* SOURCE PASSAGE *
──────
Tuesday, May 5, 2015

Gordon and Raimondo Slam Ed Crane Take on Murray Rothbard Split With the Cato Institute

The controversy over the Murray Rothbard split with the Cato Institute and Koch brothers has bubbled to the surface once again as a result of an interview given by Ed Crane.

David Gordon writes at LewRockwell.com:
Murray Rothbard was one of the founders of the Cato Institute; but, within a few years, he had come to a bitter parting of the ways with Cato’s president, Ed Crane, and with the Institute’s financial patron, Charles Koch.
How does this split come about? A recent interview gives Crane’s side of the story. (Crane’s comments on Rothbard begin at around 18 minutes into the interview.) Unfortunately, his account is without merit. As he tells the tale, Murray Rothbard was at first a “hero” of his. Rothbard was great company for his friends, but not a good person to have as an enemy; and he did not like Crane.
──────
* SET TASKS *
#1 Write out the post about the Rothbard split with the Cato Institute, starting at "David Gordon writes" and ending at "not like Crane.".
#2 Gather every line of the entries that contains the word "labeled".
──────
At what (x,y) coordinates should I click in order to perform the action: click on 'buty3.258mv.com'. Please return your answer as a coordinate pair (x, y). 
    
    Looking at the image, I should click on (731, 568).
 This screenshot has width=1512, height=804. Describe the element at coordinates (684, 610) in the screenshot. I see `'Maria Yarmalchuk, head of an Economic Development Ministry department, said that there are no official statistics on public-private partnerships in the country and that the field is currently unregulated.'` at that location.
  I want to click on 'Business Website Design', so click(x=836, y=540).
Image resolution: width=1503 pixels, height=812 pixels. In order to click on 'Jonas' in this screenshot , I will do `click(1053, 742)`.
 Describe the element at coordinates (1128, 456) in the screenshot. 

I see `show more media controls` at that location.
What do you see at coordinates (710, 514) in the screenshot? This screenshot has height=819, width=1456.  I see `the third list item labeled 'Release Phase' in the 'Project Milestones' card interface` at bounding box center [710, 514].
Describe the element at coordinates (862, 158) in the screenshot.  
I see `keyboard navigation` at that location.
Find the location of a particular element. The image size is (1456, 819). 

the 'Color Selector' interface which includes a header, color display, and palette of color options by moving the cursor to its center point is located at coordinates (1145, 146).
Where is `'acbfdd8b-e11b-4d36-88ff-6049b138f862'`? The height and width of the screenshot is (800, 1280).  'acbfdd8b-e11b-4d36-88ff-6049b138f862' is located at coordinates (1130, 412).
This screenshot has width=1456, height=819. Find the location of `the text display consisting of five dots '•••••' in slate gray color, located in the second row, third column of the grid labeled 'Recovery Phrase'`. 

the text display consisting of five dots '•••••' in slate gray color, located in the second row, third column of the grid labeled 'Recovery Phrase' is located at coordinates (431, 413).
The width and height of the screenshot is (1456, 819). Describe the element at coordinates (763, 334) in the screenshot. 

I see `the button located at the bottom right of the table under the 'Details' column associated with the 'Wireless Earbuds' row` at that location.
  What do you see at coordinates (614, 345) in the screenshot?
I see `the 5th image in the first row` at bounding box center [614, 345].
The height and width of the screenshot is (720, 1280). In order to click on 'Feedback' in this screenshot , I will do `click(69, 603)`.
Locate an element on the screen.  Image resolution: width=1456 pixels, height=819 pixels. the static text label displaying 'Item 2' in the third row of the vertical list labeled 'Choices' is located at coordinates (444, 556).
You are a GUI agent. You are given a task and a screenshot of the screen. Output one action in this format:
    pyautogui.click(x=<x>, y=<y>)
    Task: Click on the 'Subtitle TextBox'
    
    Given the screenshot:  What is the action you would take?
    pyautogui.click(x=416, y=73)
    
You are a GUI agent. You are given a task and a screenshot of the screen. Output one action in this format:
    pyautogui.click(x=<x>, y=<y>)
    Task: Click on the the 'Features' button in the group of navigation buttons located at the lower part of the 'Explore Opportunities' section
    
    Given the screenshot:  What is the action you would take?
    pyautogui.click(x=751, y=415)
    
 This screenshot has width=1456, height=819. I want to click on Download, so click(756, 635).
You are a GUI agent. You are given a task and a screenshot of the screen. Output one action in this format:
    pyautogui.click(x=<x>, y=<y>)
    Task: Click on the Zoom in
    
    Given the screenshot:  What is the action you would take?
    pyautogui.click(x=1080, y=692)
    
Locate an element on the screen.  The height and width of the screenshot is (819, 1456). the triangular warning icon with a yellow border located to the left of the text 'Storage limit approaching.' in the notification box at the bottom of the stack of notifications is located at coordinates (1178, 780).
──────
* FULL SOLUTIONS *
#1
David Gordon writes at LewRockwell.com:
Murray Rothbard was one of the founders of the Cato Institute; but, within a few years, he had come to a bitter parting of the ways with Cato’s president, Ed Crane, and with the Institute’s financial patron, Charles Koch.
How does this split come about? A recent interview gives Crane’s side of the story. (Crane’s comments on Rothbard begin at around 18 minutes into the interview.) Unfortunately, his account is without merit. As he tells the tale, Murray Rothbard was at first a “hero” of his. Rothbard was great company for his friends, but not a good person to have as an enemy; and he did not like Crane.

#2
What do you see at coordinates (710, 514) in the screenshot? This screenshot has height=819, width=1456.  I see `the third list item labeled 'Release Phase' in the 'Project Milestones' card interface` at bounding box center [710, 514].
This screenshot has width=1456, height=819. Find the location of `the text display consisting of five dots '•••••' in slate gray color, located in the second row, third column of the grid labeled 'Recovery Phrase'`. 
the text display consisting of five dots '•••••' in slate gray color, located in the second row, third column of the grid labeled 'Recovery Phrase' is located at coordinates (431, 413).
Locate an element on the screen.  Image resolution: width=1456 pixels, height=819 pixels. the static text label displaying 'Item 2' in the third row of the vertical list labeled 'Choices' is located at coordinates (444, 556).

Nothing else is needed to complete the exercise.